House Bill 597 says new state science standards must “prohibit political or religious interpretation of scientific facts in favor of another.”
In some places, that’s called “avoid partisan politics and sectarian religion.” Especially if all taxpayers are funding the system.
Surprising numbers of jurisdictions have lived at peace for centuries by following that rule. But I digress.
“I think all Ohioans want high standards, but they want those standards to be met by local school boards deciding what it is they can teach to get the students to meet those standards. And that’s exactly what we have in Ohio,” Kasich said.
“These standards or curriculum, it’s not written by Washington, it’s not written by Columbus, it’s written by local school boards.”
Local communities should never have given that authority up.
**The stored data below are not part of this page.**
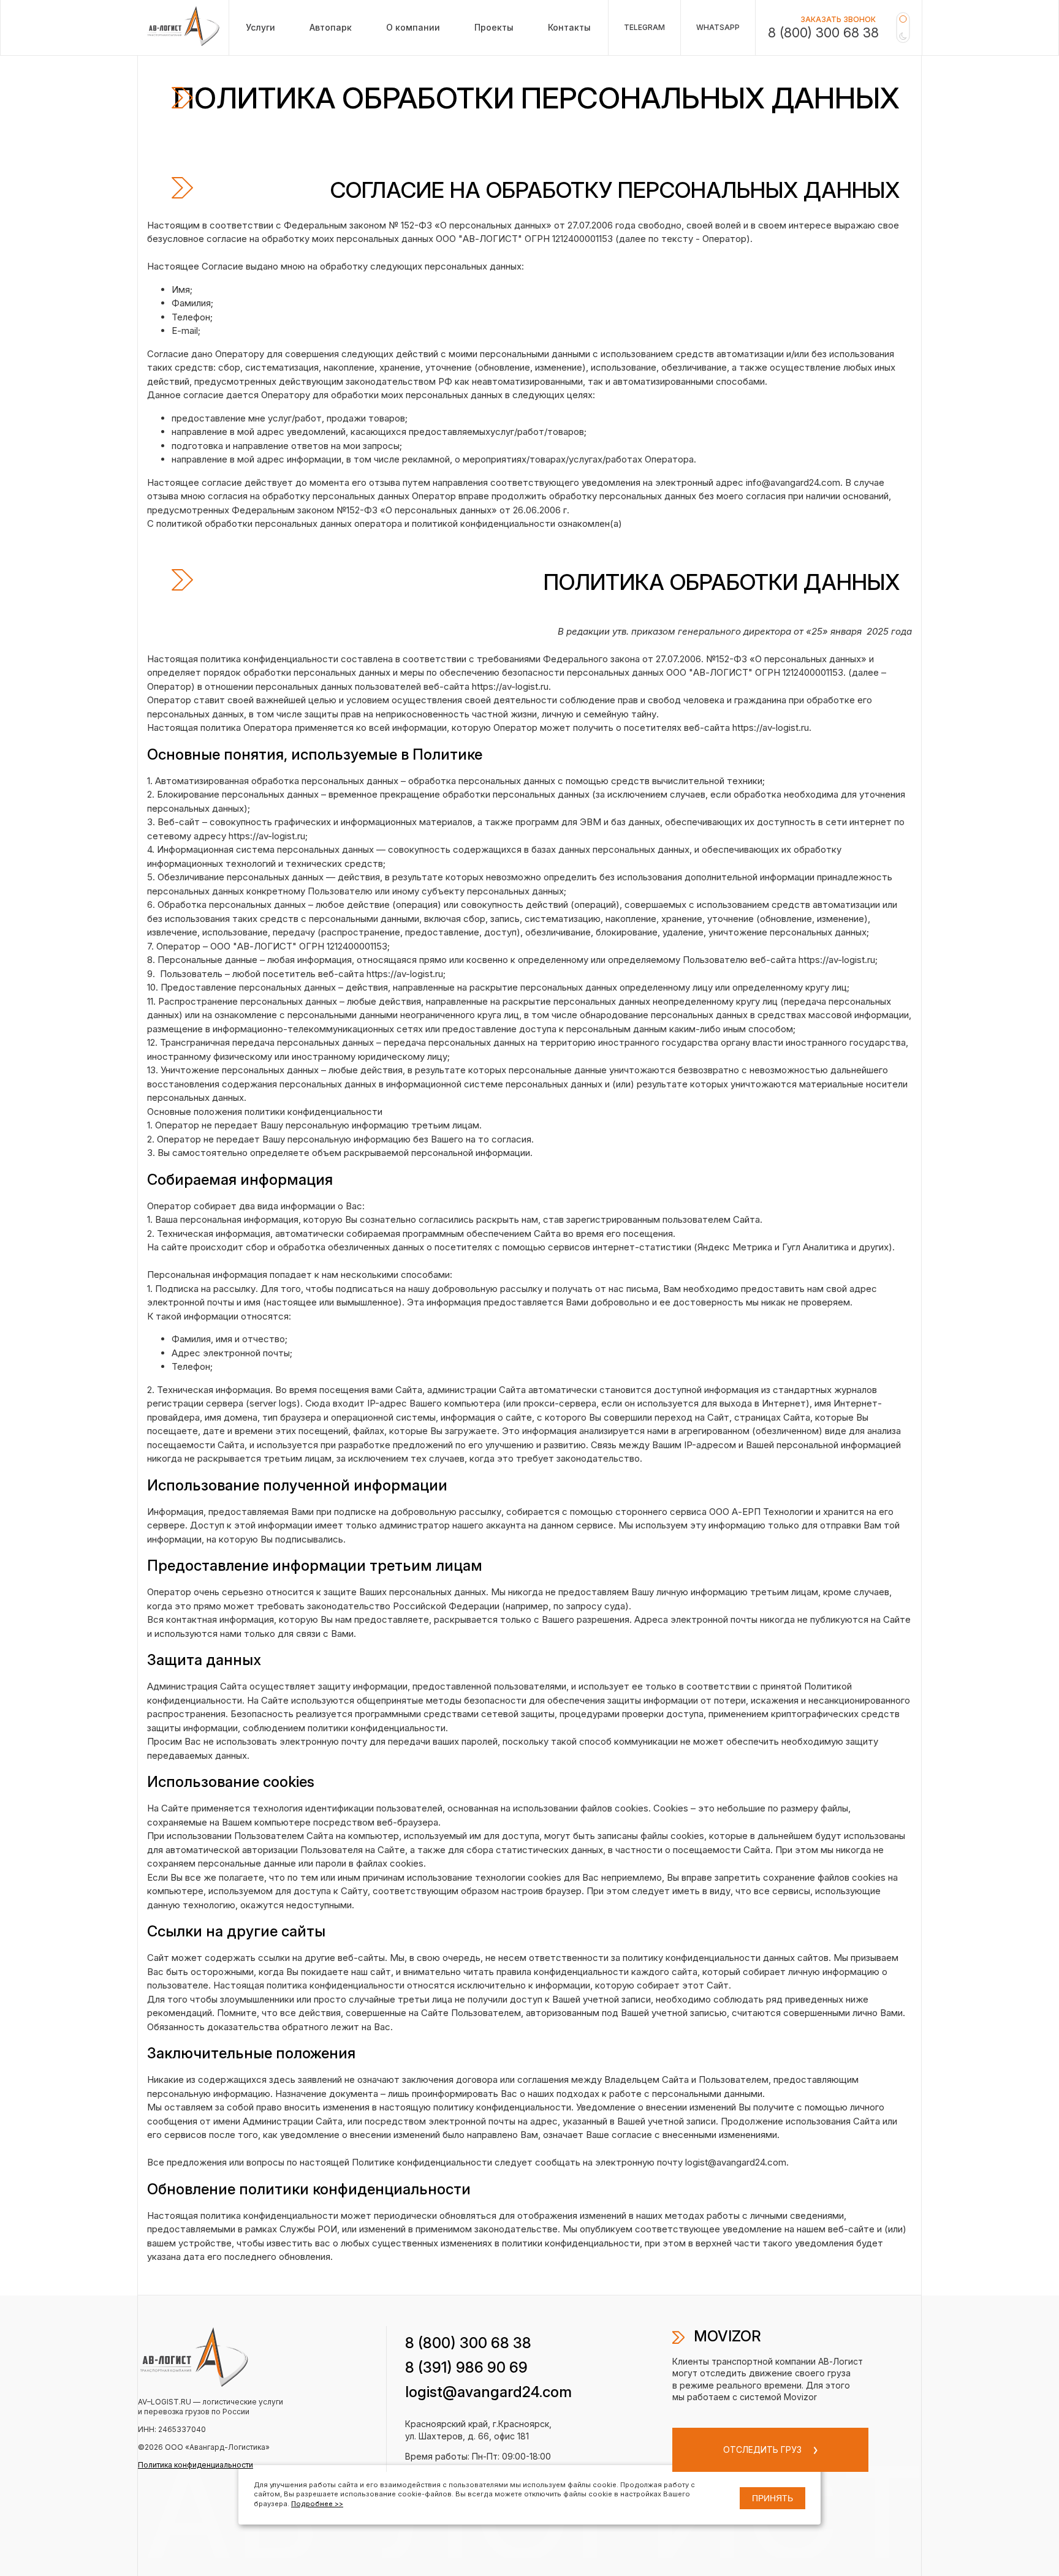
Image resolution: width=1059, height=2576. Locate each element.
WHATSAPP (718, 27)
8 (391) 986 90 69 (466, 2367)
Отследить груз (763, 2449)
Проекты (494, 27)
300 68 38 (468, 2343)
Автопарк (330, 27)
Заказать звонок (838, 19)
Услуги (260, 27)
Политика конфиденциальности (195, 2464)
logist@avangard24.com (488, 2392)
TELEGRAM (644, 27)
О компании (413, 27)
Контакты (569, 27)
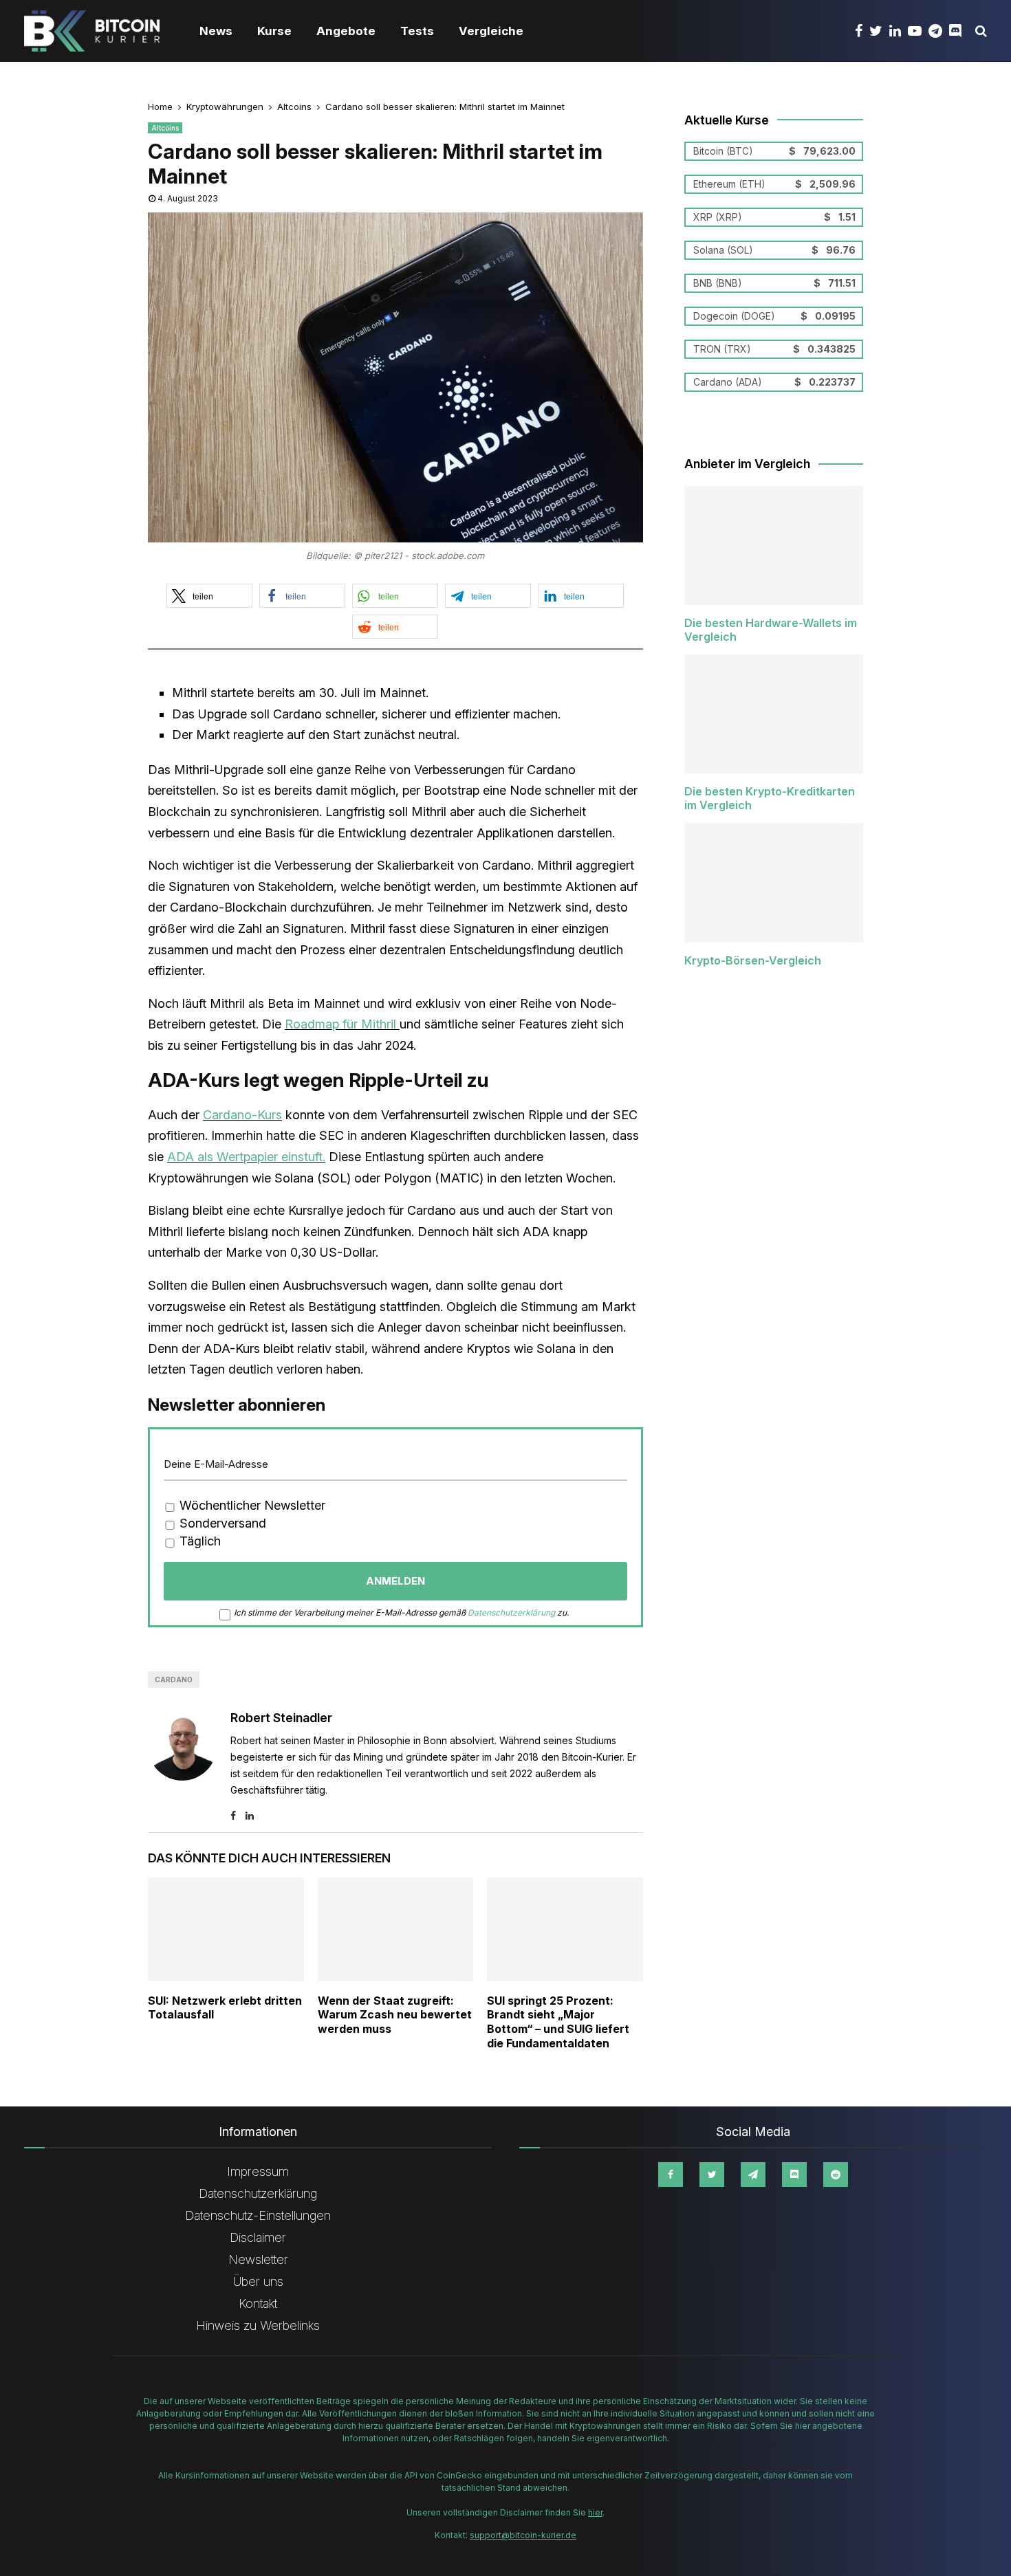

But if they did, they had best take it back.
Years ago, I worked in education writing. Parents are required by law to send their children to schools between certain ages (compulsory education). That should not mean that they are required to present them for indoctrination in stuff no one believes or even takes seriously.
It’s all messy and—believe me—it requires a lot of tradeoffs. I’ve been in those meetings.
But, except in cases of serious injustice such as racial segregation or the promotion of hate, curricula should be kept as local as possible. Higher levels of authority should test in broad skills and competence (and address serious shortfalls).
There is a principle I could point to and will expand on later, (subsidiarity), that covers this.
Just one anecdote by way of illustration: Urban schoolchildren, here where I live, are often recruited for sympathy and activism on behalf of conservation of wolves. An important concern to be sure. But I won’t soon forget a rural schoolteacher explaining that she really couldn’t present the problem the same way as the curriculum materials did. Local wolves preyed on farm calves and did not bother to kill their victims first. Local students, of course, knew this. The “noble wolf” theme just did not work as well out there.
That doesn’t mean wolves shouldn’t be conserved. But heck, when talking to rural students, the teacher needs some flexibility to cut out the cutesy urban sentimentality about wolves, and focus on their ecological role. Flexibility – within broad guidelines of course. And the same with a lot of other issues.